→ WORK TO COMPLETE: Each line of the entries below that includes "thumbnail" belongs in your answer.

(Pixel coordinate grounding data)
= = =

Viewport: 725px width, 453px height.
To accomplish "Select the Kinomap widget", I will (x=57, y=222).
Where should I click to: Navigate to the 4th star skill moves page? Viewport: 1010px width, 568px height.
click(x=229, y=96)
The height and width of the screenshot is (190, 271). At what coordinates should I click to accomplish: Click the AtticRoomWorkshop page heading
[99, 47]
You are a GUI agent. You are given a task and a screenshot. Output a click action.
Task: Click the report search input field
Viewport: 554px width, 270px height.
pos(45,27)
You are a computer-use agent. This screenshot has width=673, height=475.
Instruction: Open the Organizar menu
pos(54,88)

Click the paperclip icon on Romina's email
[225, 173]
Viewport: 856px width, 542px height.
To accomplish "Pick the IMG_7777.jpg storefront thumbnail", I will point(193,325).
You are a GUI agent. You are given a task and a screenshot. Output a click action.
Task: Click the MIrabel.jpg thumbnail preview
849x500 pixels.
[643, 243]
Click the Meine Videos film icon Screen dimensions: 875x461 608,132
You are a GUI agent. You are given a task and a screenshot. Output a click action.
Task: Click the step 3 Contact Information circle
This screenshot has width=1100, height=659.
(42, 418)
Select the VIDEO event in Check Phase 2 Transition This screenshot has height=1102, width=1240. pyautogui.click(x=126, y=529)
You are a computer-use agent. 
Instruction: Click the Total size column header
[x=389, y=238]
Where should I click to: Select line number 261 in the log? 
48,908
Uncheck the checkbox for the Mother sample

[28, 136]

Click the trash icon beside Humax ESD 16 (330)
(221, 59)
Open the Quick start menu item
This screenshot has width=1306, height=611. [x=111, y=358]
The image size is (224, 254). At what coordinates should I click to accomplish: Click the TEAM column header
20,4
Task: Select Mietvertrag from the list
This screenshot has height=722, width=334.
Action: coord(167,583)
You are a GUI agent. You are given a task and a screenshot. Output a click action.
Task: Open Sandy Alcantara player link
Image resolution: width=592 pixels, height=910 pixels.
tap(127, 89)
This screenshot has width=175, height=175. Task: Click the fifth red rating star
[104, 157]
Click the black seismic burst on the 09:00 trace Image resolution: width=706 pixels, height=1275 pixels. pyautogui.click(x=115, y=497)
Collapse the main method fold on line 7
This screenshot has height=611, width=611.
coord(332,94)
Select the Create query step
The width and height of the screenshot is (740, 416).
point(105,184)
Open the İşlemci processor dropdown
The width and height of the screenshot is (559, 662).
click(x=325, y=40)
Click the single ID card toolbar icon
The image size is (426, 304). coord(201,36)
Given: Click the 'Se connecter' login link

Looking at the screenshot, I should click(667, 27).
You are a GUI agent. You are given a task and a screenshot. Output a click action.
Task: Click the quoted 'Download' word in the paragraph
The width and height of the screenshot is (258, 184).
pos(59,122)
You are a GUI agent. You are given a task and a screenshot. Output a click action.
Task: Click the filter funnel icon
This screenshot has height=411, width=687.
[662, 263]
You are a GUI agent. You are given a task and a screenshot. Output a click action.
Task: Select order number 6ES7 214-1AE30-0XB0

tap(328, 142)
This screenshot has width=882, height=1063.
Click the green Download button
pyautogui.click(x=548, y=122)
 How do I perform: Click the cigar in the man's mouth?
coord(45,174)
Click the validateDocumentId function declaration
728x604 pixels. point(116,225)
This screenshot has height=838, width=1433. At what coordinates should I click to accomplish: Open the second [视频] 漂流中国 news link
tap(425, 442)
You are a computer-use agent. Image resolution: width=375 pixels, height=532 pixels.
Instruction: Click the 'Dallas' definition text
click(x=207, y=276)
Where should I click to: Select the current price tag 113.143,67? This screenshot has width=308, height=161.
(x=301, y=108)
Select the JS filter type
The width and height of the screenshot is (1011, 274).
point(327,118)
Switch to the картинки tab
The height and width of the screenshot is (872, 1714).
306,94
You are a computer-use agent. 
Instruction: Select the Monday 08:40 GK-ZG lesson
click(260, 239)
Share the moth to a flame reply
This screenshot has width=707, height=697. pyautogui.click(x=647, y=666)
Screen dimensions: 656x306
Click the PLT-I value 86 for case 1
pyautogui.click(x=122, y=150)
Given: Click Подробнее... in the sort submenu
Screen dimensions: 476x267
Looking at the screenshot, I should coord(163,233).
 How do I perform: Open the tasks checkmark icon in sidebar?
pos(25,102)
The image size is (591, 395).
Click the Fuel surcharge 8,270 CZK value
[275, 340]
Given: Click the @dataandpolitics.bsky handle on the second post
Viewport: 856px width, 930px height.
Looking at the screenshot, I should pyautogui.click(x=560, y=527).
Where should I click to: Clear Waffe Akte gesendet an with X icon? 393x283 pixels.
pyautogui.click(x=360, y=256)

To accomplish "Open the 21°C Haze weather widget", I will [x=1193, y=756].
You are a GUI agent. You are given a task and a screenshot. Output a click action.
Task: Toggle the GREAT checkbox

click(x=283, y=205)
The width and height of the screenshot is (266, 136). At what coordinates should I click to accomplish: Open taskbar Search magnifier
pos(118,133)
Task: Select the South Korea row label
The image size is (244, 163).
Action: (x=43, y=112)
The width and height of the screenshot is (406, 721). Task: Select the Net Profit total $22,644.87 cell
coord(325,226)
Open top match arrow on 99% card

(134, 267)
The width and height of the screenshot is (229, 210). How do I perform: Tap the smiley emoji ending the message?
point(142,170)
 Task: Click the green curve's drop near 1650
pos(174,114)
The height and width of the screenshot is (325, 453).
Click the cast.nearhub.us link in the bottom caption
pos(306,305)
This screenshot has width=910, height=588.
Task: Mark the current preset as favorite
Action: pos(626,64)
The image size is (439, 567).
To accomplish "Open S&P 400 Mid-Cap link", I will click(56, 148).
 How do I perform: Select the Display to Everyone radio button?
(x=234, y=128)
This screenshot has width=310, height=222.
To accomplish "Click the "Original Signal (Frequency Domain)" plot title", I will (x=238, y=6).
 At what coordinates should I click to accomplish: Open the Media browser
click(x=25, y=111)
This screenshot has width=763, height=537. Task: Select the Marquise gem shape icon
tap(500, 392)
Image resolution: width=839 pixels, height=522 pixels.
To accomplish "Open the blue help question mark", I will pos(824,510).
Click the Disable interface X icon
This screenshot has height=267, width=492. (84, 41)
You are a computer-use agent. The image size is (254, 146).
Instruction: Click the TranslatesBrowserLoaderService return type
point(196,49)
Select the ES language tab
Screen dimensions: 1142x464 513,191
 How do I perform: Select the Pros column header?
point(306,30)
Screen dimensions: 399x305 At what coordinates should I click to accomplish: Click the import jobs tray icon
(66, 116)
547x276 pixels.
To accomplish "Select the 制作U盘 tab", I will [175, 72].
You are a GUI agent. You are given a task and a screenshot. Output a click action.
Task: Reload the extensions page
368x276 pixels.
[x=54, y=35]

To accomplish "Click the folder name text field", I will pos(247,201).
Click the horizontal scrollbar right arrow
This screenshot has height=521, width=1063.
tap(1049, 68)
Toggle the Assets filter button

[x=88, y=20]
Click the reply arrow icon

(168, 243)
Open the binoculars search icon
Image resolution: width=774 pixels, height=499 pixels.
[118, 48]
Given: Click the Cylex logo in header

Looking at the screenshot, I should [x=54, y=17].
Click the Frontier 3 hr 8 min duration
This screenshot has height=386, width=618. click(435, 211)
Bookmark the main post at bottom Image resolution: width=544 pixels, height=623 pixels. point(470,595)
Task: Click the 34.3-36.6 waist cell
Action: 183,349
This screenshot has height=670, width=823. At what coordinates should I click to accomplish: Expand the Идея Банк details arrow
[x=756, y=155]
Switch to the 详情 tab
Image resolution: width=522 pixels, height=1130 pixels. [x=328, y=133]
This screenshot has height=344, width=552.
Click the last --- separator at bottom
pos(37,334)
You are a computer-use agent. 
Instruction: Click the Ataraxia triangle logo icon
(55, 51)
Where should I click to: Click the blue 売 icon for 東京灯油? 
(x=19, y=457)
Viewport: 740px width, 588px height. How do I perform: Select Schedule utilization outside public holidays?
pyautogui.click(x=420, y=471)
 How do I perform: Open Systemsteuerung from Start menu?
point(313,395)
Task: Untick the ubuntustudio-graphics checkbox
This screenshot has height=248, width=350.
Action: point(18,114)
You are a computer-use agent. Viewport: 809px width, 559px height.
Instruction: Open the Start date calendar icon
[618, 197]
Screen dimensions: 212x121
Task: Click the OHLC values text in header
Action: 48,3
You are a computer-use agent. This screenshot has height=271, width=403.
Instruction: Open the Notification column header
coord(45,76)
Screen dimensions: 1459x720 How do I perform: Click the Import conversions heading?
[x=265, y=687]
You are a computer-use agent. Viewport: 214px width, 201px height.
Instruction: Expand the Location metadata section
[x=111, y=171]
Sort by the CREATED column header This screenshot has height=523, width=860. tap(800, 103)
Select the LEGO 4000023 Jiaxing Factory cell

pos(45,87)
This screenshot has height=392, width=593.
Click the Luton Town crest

= = =

→ ANSWER TO THIS PROBLEM:
To accomplish "Pick the IMG_7777.jpg storefront thumbnail", I will point(193,325).
Task: Click the MIrabel.jpg thumbnail preview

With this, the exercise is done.